Indicted on murder charge

Yan Long Chow appeared in Norfolk Superior Court on March 23.Gary Higgins/Pool/The Patriot Ledger/File

Wearing a dark suit, Chow, 55, appeared for his arraignment in Norfolk Superior Court in Dedham late last month, accompanied by his lawyer and son. A grand jury the day before had returned the murder indictment, saying he deliberately ran over his wife four times.

But Chow’s defense attorney, Martin, said after court that his client should never have been charged with a crime.

“This is a tragic accident,” said Martin, who has been hired privately by Chow. “My client loves his family, including his ex-wife.”

In his plea for bail, Martin said that in the six months since Li died, Chow never considered fleeing, even though he was a free man, had a passport, and knew he was being investigated. But the judge rejected the argument, sending Chow to await trial in a Norfolk County jail in Dedham.

Meanwhile Li’s body has been buried in Boston, the city where she worked for the final decade of her life.
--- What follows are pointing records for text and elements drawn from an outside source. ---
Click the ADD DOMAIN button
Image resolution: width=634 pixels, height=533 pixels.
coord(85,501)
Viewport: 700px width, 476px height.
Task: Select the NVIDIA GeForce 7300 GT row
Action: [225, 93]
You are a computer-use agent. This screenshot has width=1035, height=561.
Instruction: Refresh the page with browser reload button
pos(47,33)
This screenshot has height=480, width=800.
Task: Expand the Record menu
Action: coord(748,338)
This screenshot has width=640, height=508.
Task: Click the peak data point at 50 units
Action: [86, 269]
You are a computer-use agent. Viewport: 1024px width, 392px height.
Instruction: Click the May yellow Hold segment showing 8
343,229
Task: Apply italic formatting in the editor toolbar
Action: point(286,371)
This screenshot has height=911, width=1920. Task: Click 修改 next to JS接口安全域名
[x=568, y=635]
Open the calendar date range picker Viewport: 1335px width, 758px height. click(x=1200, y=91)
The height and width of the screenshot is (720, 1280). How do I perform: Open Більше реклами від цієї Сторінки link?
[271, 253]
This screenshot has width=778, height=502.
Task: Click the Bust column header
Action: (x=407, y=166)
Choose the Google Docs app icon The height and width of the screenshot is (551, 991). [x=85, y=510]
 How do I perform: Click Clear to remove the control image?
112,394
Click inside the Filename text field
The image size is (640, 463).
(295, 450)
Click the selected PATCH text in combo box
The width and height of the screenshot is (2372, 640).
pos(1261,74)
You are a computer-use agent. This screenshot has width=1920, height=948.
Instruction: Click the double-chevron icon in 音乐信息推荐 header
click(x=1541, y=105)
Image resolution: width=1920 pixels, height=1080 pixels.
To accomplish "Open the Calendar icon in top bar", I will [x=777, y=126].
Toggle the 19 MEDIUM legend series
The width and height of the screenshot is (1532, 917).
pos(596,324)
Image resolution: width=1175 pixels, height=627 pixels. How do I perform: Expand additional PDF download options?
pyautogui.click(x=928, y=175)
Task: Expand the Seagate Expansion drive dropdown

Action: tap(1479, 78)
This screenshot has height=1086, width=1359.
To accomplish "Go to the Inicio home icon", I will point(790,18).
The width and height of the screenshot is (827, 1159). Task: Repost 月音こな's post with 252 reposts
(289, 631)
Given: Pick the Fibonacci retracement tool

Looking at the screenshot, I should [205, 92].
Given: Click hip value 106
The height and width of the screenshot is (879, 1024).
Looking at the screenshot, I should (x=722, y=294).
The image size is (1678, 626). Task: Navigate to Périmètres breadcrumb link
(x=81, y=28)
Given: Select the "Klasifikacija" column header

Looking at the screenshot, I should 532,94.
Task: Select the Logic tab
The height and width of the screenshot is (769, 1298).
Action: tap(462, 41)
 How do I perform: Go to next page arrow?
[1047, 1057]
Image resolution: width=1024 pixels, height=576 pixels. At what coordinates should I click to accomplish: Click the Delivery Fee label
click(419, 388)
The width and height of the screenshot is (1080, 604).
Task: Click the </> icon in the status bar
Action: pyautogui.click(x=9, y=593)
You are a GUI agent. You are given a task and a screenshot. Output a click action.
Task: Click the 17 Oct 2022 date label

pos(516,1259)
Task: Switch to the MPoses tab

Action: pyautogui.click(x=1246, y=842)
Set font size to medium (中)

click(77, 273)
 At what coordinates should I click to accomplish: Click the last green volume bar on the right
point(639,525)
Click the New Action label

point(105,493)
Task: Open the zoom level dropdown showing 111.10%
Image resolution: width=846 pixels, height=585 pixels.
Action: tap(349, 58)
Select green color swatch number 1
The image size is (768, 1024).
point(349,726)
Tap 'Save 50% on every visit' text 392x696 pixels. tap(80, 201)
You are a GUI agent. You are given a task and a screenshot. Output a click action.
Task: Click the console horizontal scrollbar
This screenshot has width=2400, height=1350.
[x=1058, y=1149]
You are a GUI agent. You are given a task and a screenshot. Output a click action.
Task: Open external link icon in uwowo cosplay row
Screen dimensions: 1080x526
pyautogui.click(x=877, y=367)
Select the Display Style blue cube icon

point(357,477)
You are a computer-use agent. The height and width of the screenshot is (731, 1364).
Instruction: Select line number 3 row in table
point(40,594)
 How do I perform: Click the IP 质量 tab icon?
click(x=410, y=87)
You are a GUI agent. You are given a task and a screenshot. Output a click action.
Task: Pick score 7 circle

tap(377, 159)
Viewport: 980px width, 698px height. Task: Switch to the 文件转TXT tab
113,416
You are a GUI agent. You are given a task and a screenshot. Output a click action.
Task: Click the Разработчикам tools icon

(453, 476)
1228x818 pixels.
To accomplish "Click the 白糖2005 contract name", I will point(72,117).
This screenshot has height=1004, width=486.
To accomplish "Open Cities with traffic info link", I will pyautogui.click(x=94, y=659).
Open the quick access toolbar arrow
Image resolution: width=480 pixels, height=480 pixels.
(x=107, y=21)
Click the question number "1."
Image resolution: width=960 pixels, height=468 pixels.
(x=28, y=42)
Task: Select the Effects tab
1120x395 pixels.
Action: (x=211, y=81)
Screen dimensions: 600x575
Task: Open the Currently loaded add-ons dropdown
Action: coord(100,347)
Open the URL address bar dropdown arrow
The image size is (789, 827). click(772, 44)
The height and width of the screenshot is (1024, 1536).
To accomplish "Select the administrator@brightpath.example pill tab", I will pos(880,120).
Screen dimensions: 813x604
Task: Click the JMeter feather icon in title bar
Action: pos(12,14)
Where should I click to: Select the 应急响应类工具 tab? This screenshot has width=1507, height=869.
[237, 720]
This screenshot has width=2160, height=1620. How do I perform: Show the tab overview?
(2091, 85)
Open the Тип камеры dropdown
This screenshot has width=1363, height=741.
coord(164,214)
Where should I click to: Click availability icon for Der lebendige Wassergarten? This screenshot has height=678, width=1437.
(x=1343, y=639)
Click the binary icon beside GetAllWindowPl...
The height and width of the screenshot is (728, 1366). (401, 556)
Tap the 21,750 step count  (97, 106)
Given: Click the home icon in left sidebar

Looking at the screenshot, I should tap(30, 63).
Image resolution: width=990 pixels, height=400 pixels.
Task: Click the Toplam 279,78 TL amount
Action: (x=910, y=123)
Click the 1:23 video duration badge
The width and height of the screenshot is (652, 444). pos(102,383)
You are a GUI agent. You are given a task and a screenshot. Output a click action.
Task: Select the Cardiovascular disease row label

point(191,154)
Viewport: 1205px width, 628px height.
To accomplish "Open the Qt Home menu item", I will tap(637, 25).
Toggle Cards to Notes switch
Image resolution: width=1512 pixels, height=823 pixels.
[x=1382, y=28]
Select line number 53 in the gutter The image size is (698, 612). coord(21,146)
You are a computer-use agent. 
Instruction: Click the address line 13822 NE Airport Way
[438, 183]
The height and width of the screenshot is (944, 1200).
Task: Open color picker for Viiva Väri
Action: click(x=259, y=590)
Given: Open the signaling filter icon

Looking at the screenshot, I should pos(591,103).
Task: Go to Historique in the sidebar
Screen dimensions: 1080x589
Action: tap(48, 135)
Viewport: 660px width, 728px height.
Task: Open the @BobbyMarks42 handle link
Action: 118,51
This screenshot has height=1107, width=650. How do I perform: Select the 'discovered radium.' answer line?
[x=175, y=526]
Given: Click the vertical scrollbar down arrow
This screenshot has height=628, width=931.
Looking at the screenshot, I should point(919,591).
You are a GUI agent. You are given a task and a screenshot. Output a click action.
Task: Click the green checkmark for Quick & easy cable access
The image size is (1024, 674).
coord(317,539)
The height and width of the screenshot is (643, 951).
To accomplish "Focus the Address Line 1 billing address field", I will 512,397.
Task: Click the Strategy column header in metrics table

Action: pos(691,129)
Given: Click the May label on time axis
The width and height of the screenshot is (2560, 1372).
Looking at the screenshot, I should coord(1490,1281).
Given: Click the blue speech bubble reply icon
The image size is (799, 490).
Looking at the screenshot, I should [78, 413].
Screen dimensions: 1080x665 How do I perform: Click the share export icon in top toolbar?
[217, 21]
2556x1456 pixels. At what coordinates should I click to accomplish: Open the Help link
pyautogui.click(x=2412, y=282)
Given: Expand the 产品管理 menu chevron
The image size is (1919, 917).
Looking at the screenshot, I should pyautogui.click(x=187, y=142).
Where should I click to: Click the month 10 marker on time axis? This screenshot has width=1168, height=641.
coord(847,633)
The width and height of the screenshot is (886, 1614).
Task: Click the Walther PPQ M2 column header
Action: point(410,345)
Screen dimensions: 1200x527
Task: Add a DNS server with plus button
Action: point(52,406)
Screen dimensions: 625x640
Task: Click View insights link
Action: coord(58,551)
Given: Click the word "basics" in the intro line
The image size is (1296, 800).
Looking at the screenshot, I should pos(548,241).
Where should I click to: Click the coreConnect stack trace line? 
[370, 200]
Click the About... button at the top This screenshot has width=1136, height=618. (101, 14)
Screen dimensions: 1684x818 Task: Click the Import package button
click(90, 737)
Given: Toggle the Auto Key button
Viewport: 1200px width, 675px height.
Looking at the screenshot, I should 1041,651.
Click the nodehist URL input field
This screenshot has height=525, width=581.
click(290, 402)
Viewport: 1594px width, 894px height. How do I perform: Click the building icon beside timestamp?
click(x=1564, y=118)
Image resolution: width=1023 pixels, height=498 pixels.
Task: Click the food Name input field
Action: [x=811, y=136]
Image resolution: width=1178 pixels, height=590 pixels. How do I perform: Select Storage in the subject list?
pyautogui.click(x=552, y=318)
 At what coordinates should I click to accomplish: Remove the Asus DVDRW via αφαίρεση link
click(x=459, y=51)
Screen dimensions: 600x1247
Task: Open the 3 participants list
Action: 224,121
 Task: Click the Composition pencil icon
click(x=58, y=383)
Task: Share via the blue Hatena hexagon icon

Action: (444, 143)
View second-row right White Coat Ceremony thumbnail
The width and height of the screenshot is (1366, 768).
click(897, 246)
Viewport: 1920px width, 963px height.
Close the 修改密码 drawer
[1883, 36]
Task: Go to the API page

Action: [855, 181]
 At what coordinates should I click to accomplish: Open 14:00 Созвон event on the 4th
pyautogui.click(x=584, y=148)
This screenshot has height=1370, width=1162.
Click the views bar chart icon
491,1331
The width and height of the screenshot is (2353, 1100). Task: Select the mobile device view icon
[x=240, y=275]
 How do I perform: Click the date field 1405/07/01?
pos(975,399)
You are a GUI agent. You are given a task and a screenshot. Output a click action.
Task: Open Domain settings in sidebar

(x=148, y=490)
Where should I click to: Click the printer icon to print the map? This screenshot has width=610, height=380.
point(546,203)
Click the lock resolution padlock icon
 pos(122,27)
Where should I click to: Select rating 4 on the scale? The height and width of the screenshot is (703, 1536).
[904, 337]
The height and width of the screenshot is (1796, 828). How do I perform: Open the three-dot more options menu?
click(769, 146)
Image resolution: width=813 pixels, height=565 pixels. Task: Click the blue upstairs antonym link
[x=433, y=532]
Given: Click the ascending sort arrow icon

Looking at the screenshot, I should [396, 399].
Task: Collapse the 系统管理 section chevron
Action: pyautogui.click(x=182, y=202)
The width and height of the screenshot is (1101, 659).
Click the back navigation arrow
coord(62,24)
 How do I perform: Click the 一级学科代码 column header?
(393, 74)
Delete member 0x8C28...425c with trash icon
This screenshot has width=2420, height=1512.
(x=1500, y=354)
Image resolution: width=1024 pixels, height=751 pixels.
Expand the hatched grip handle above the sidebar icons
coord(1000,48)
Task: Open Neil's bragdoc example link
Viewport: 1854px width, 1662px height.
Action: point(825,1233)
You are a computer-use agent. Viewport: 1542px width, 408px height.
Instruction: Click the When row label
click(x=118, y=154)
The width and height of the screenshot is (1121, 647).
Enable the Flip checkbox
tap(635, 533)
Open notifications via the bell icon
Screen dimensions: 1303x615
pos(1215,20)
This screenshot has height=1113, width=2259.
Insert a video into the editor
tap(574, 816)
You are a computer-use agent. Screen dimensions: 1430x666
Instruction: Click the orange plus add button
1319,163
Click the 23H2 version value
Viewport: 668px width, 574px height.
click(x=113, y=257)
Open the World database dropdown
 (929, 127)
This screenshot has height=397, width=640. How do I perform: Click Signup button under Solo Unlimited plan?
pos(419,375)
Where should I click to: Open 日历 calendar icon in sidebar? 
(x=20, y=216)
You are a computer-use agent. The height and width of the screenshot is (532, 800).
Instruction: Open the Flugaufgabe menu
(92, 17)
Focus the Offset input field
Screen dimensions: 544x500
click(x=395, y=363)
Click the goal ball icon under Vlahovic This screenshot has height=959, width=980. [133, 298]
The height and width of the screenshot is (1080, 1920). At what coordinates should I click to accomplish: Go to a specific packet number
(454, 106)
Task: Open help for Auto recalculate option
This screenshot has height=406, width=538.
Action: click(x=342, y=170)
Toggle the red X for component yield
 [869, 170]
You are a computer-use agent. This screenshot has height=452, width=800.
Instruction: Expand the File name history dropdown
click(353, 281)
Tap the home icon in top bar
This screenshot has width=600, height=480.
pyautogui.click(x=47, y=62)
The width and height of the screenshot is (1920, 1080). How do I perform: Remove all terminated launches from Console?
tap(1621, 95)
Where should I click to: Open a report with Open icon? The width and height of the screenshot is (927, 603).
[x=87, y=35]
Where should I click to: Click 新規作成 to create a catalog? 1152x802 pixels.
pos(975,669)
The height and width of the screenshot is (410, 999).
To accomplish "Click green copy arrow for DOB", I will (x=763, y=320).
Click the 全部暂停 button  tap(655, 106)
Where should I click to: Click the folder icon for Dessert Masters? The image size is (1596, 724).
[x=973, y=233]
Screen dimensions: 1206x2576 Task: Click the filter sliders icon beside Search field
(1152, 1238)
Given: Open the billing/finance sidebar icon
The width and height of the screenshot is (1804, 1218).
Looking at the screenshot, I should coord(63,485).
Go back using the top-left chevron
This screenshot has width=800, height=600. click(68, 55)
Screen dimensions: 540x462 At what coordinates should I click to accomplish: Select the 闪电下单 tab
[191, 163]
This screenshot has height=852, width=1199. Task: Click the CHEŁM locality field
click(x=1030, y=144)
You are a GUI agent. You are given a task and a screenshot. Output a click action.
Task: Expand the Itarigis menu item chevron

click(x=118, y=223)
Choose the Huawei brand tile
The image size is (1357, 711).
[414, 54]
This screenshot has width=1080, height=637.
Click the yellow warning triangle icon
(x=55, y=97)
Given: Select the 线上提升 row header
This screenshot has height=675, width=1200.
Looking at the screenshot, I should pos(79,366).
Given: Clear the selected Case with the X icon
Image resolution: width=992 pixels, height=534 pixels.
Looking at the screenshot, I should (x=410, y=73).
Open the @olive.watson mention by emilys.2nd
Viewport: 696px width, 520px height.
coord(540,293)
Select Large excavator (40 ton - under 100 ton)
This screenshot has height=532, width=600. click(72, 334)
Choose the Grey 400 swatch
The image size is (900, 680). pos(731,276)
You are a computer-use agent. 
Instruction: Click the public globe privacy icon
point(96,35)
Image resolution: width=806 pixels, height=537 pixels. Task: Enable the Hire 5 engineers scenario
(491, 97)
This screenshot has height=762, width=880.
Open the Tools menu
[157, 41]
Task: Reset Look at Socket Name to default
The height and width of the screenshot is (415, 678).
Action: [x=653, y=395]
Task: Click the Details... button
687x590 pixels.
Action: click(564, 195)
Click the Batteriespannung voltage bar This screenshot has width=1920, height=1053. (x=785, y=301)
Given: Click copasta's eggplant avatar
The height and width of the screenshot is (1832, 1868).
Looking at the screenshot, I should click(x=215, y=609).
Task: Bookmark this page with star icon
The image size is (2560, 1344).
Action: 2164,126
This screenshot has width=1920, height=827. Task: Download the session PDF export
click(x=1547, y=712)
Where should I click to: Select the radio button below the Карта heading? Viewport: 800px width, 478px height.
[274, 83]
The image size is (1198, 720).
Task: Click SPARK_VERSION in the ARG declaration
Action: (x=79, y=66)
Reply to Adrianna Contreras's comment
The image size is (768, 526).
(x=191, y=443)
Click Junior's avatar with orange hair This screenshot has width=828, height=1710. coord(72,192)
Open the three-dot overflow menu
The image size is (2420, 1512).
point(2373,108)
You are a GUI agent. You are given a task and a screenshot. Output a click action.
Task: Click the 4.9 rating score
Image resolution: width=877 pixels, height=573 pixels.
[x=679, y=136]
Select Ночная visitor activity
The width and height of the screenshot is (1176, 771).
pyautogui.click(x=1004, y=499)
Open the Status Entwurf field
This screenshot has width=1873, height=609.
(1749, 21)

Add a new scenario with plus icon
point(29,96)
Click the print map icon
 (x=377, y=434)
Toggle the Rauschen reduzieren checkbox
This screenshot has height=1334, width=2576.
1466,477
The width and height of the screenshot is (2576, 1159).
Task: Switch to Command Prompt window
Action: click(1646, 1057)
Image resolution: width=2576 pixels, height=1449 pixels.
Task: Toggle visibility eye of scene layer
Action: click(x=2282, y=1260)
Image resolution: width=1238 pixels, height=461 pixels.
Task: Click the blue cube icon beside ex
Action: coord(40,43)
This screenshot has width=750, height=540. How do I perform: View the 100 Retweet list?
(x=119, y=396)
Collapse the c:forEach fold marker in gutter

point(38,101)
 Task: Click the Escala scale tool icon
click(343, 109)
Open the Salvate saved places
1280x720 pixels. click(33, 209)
Her two grown children were assigned to take charge of her final arrangements, which she wanted to be paid for out of her estate.

In the end, a granite tombstone was chosen, and a plot was identified in the bucolic Forest Hill cemetery in Jamaica Plain. She was buried in a relatively new section called the “Garden of Devotion,” which serves many Chinese-American families.

Most of the engraved words on the tombstone are in Chinese characters, giving the city where she was born and the surname that her children and ex-husband share.

Her name — Zhen Li — appears both in Western phonetic letters and in Chinese characters.

And written in English, adorning the top and bottom of the tombstone, are the words, “Beloved Mother” and “Always in Our Hearts.”